Answer:(I). $R_{d} = 4$ , (II). $W = 1176\ N$

Explanation:

Given that,

Weight of metal piece in air $W = 200gf= 1.96\ N$

Weight of metal piece in water $W = 150gf= 1.47\ N$

We know that,

Mass = Volume X Density

Weight in air ,

$W = mg = V\rho_{solid} g$

$200gf = mg = V\rho_{solid}g$....(I)

Weight in water,

$W = mg - F_{up}$

$F_{up}$ = upthrust force

$150gf = 200gf -F_{up}$

$F_{up} = 50gf$

We know that,

Upthrust of water =  apparent loss of weight of solid = weight in air - weight in liquid

$F_{up} = 200gf - 150 gf$

$F_{up} = 50 gf$

We know that,

$F_{up} = V\rho_{water}g$

$V\rho_{water}g = 50gf = 1.47\ N$.....(II)

Now, volume of the solid

$V_{solid} = 0.15\ m^{3}$

Now, divided equation (I) by (II)

$\dfrac{V\rho_{solid}g}{V\rho_{water}g} = \dfrac{200 gf}{50gf}$

(I).

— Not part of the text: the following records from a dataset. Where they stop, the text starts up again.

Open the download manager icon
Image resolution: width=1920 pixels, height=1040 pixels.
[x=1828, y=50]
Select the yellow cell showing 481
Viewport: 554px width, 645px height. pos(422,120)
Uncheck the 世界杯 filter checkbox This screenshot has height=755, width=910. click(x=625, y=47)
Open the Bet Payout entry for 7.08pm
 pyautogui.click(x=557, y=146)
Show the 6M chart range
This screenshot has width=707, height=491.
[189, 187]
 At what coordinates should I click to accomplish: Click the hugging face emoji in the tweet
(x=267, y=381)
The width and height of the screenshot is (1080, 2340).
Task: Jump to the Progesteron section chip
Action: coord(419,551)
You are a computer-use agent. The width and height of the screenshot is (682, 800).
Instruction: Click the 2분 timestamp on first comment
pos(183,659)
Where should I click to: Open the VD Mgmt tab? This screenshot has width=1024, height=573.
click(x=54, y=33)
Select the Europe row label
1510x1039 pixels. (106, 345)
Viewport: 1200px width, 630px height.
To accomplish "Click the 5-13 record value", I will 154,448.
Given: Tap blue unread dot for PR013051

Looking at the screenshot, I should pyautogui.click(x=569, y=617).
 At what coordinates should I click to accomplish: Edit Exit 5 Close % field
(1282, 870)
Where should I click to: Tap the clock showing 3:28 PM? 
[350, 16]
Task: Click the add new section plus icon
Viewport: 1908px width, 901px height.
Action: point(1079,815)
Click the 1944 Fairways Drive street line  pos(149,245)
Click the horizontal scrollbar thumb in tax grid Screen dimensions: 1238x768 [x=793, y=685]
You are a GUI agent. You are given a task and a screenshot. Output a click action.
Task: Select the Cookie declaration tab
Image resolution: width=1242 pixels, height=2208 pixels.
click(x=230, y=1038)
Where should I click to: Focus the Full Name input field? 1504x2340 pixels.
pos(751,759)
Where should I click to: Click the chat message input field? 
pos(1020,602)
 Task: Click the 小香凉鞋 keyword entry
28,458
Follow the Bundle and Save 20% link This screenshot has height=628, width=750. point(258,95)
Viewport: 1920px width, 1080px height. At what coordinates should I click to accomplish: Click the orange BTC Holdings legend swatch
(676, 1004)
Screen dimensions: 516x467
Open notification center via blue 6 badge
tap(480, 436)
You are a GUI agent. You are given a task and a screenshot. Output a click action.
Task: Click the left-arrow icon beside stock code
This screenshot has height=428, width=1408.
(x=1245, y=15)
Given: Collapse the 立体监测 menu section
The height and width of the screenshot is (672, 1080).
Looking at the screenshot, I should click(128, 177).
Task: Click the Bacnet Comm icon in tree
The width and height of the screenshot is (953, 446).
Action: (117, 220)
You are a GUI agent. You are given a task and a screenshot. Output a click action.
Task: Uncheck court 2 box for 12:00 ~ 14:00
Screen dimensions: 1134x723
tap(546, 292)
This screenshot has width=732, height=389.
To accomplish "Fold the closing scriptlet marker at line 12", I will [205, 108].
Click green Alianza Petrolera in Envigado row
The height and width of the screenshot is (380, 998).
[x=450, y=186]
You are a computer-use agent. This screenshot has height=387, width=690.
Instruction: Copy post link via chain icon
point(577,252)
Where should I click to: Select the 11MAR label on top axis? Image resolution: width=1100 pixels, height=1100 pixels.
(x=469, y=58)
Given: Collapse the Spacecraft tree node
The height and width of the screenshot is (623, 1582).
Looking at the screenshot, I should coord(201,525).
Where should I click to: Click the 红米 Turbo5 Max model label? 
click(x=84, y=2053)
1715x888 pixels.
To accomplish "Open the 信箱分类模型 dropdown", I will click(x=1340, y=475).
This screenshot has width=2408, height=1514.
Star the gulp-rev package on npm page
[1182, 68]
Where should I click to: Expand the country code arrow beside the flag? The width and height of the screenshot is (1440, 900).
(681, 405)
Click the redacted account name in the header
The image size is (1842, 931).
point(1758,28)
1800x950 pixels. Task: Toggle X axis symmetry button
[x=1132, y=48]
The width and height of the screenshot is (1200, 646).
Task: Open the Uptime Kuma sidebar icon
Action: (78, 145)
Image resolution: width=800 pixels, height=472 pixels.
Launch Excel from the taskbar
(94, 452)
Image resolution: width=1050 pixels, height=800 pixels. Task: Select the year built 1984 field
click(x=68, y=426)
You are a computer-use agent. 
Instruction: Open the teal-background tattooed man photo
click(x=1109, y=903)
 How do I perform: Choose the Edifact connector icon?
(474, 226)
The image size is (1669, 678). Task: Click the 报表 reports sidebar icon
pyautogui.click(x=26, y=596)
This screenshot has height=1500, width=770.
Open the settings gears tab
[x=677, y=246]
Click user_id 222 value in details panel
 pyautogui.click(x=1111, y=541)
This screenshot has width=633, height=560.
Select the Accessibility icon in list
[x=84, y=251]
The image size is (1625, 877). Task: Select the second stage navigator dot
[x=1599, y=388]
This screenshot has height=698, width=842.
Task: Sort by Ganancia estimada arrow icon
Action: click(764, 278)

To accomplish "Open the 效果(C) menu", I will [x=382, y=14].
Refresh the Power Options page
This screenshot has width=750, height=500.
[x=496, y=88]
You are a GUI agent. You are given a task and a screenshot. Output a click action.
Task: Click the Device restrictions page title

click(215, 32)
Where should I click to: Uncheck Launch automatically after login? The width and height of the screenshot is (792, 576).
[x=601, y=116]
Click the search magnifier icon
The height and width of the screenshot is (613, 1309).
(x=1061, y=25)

The relative density of the metal piece is

$R_{d} = \dfrac{\rho_{solid}}{\rho_{water}} = 4$

$R_{d} = 4$

(II). The weight in liquid when density $\rho_{liquid} = 0.8gcm^{3}$

Weight in liquid $W = V\rho_{liquid}g$

$W = 1176\ N$

Hence, this is the required solution.

Answer 2

Explanation:

R.D. = 50 × 0.8

=40 ANS 1

Ans 2 = 200 - 40

=160